The afterlife (also referred to as life after death, or Hereafter), in philosophy, religion, and mythology, is the concept of a realm, or the realm itself (whether physical or transcendental), in which an essential part of an individual's identity or consciousness continues to reside after the death of the body in the individual's lifetime. According to various ideas of the afterlife, the essential aspect of the individual that lives on after death may be some partial element, or the entire soul, of an individual, which carries with it and confers personal identity. Belief in an afterlife, which may be naturalistic or supernatural, is in contrast to the belief in eternal oblivion after death.

History

"Besides, Louis could still be alive!"
"Alive? Yes, if you consider somewhere in the afterlife alive. But it does seem like a pretty dead type of being alive to me.
"
Jack Sparrow and Arabella Smith[src]

When Arabella Smith used the Sword of Cortés on the infamous pirate Left-Foot Louis, while wishing for justice to be done by her mother's hand, the supernatural power of the sword made Louis wanish. Since Arabella and the crew of the Barnacle believed her mother was dead, they all thought Louis had gone to the afterlife.[1] Later, the presence of the Sword and the spirit of its original owner, the conquistador Hernán Cortés, caused Tumen to die,[2] but he was resurrected by the spirit of the Aztec emperor Montecuhzoma.

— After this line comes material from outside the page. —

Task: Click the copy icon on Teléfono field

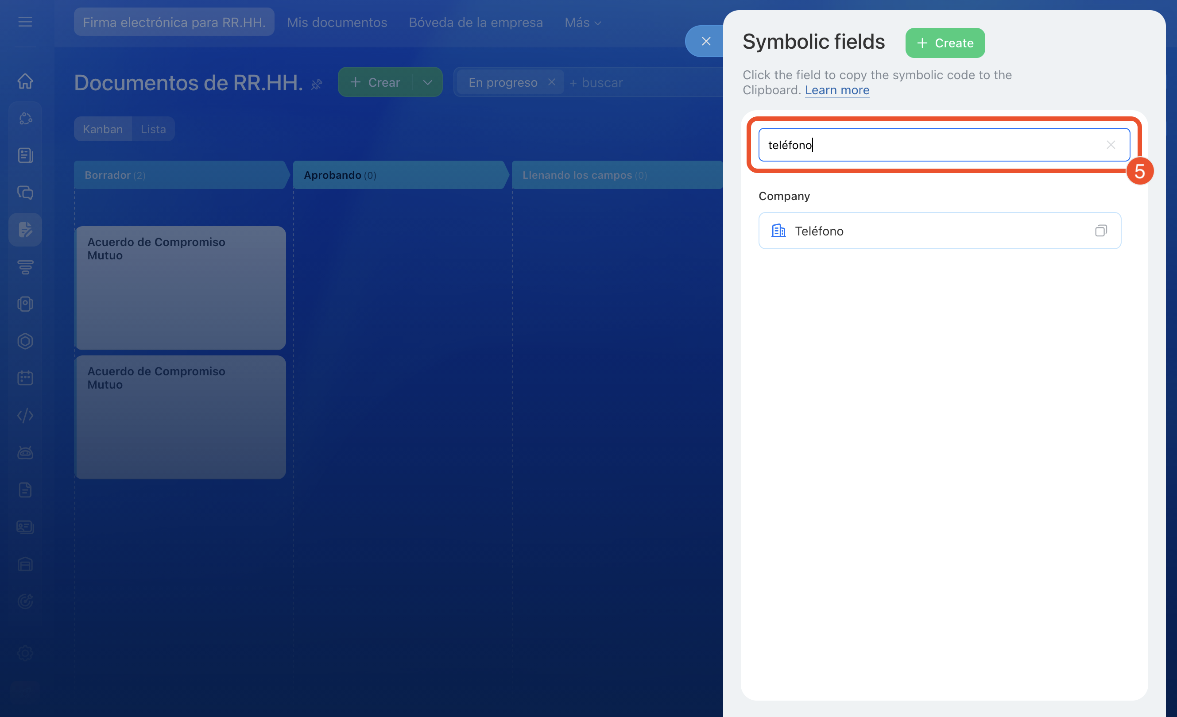Action: (1101, 231)
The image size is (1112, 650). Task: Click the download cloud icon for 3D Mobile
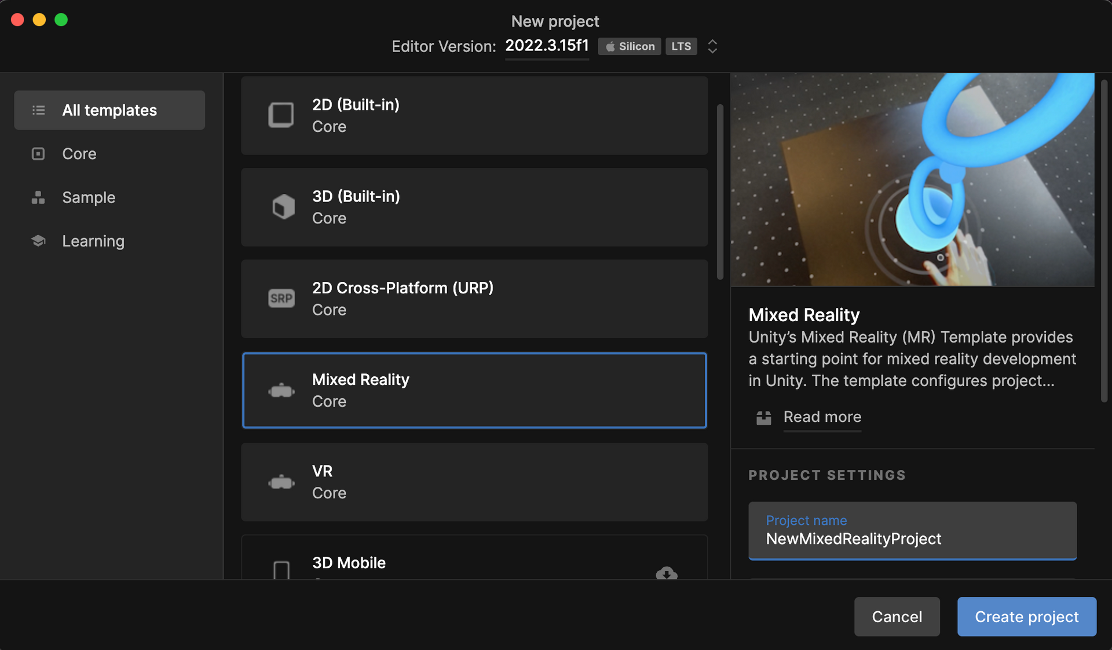coord(667,575)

When Jack Sparrow asked the boy how was the other side, Tumen replied "Cold."[3] Davy Jones believed that, since life was cruel, why should the afterlife be any different.[4]

Behind the scenes

The afterlife would first be mentioned in the 2006 film Pirates of the Caribbean: Dead Man's Chest.[4]

In Terry Rossio's 2012 screenplay draft for Dead Men Tell No Tales, after having several hallucinations, Jack Sparrow sees the Black Pearl, now restored to her original size after being shrunken by Blackbeard, seemingly flying in the sky on a bed of fog, leading Jack to question himself if he is ascending to the Heavens.[5]